**Instructions to follow:** Take each line in the entries below that holds "under" and show it.

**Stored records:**

********************

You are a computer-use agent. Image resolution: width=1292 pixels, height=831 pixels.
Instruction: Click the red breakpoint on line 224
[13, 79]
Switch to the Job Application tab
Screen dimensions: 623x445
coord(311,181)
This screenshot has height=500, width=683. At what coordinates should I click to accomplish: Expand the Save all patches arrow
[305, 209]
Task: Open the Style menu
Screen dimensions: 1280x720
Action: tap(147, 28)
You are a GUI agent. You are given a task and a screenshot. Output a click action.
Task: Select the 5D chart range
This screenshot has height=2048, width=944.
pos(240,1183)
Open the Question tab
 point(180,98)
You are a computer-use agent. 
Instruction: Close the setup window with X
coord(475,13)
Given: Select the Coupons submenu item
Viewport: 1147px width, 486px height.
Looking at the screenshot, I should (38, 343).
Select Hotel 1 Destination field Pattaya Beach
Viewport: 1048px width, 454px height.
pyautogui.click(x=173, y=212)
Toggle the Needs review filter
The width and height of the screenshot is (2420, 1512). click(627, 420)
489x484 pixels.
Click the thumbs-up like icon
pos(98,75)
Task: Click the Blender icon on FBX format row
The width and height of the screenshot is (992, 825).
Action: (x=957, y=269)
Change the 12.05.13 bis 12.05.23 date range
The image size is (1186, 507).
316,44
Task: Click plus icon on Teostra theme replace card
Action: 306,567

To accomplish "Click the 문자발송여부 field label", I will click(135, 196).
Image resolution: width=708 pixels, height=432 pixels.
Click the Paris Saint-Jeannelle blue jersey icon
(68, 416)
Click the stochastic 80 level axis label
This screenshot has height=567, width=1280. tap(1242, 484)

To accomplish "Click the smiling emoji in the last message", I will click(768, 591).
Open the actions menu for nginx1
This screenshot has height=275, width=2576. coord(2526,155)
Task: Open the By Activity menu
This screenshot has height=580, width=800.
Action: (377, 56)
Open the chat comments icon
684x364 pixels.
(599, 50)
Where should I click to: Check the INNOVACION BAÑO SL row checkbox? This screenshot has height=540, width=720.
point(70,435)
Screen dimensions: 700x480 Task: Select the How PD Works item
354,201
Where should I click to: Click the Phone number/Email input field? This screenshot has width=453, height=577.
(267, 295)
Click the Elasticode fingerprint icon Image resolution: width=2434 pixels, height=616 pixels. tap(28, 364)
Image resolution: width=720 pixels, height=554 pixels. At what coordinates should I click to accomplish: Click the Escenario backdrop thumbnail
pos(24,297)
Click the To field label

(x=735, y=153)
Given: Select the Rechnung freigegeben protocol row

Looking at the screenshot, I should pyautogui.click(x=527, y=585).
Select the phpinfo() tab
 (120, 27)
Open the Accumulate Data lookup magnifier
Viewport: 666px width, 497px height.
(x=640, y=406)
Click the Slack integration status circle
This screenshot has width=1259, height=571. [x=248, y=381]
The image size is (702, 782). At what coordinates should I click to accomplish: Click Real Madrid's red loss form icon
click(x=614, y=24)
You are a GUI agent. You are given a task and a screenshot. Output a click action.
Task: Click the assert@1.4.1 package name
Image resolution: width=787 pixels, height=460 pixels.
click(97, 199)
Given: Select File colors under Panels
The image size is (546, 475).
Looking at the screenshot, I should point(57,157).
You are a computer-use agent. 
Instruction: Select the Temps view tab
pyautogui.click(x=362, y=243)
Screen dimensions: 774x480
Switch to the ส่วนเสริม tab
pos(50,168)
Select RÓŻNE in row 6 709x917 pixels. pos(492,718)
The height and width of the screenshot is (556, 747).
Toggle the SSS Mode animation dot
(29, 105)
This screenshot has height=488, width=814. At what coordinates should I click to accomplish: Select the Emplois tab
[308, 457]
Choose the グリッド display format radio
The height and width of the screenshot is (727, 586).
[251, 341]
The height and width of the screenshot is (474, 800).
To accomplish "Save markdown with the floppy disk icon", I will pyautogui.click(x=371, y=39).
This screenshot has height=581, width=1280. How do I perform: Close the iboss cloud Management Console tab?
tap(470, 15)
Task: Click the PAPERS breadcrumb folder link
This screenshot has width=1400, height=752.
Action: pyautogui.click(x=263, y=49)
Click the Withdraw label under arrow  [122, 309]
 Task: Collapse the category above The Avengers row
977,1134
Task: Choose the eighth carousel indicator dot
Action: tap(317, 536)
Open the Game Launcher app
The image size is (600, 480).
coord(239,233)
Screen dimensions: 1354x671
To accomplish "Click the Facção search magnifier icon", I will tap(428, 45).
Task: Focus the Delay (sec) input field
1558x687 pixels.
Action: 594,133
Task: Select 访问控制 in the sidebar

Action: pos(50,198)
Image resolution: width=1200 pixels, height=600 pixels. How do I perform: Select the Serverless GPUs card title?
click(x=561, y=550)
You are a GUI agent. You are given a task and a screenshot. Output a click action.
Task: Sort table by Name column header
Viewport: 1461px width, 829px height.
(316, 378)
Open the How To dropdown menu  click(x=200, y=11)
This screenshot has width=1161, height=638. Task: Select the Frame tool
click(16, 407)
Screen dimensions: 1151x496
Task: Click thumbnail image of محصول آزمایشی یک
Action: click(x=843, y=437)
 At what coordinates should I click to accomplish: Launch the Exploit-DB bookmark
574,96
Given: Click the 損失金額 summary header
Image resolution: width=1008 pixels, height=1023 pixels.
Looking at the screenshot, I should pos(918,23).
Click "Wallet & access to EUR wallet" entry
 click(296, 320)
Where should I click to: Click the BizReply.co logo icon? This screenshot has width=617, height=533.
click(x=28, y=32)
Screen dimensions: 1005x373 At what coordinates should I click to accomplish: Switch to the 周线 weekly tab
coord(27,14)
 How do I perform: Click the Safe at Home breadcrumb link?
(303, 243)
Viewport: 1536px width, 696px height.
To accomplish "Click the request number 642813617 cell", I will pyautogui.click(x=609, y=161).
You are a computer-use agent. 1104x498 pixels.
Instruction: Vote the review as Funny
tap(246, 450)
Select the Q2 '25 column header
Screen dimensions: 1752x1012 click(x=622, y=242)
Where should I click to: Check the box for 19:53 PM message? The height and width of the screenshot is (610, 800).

********************

**Response:**
Given: Select File colors under Panels
Click the Withdraw label under arrow  [122, 309]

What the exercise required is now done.